**Consigne:** D'après le passage sur l'origine du nom Mahomet, depuis quelle époque ce nom s'est-il imposé comme la seule appellation officielle du prophète des musulmans ?

::: Passage fourni

La déformation du nom Muhammad (ou Mohamed) en Mahomet n’a pas obéi à une évolution linguistique naturelle mais a été le produit d’une construction ancienne fondée sur un registre injurieux et diabolisant. Les enjeux techniques et historiques de cette discussion à lire sur Mizane.info.

Depuis le Moyen-Âge, Mahomet s’est imposé comme la seule appellation officielle désignant le prophète des musulmans, Muhammad. Mais Mahomet n’est pas le résultat d’une simple adaptation nominale d’un nom propre arabe en langues romanes.

Cette question pourrait paraître purement académique si ce nom, lui-même, n’était pas révélateur de certaines représentations historiques et sociales, régulièrement activées et génératrices de malentendus, de tensions et parfois, de conflits. Nous verrons donc dans cet article à quelles finalités, cette mutation syntaxique de Muhammad à Mahomet, a-t-elle obéi, et sous quelles conditions s’est-elle opérée.

Au préalable, relevons que le numéro 734 de la revue Historia intitulé « Mahomet, la fin des idées reçues » utilisait dans son dossier les deux formes nominales : Muhammad, dans les cinq articles du dossier, qui est la seule forme orthographique (le nom propre Mohamed est également utilisé) reconnue et acceptée par les musulmans ; et Mahomet, en titre et dans les multiples annotations.

::::::
::: Données fournies

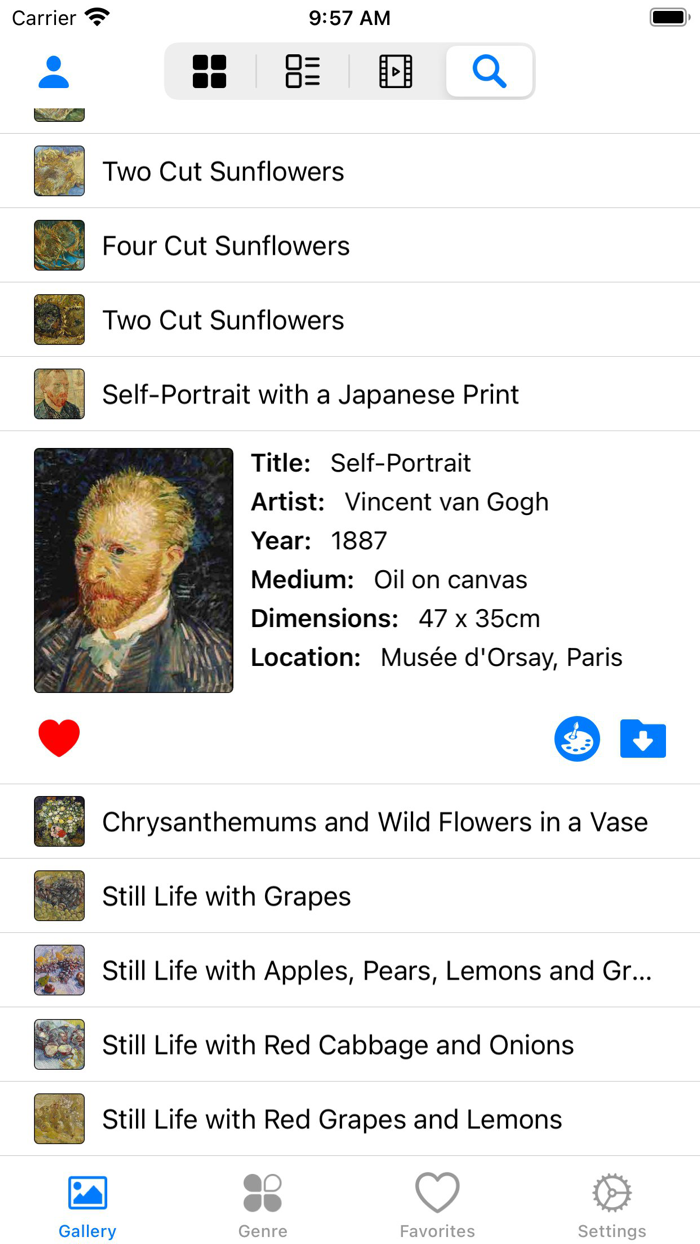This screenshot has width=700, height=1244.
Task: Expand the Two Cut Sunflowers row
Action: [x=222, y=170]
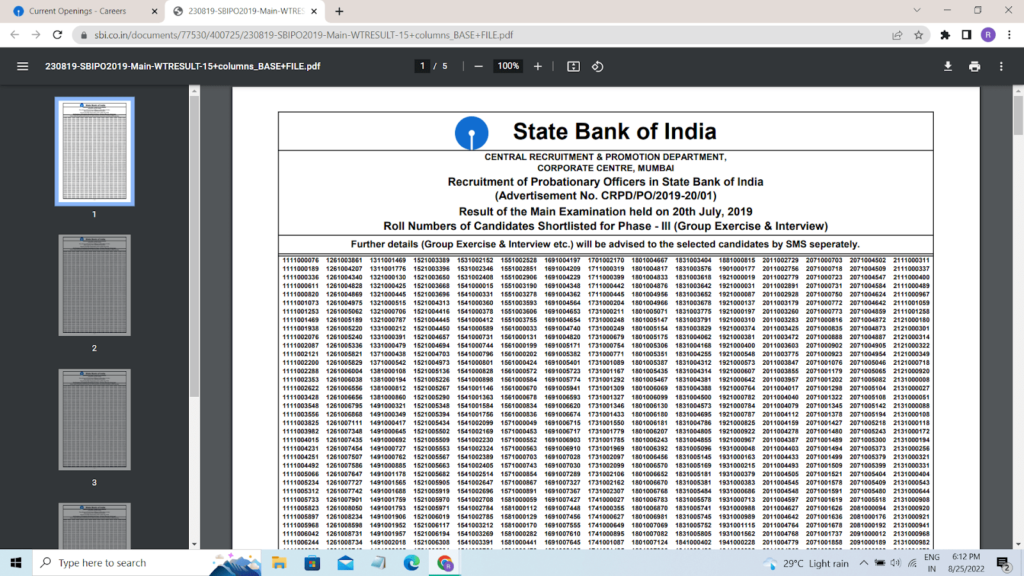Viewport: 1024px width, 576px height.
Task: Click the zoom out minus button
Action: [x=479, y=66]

::::::

**Réponse complète:** Depuis le Moyen-Âge.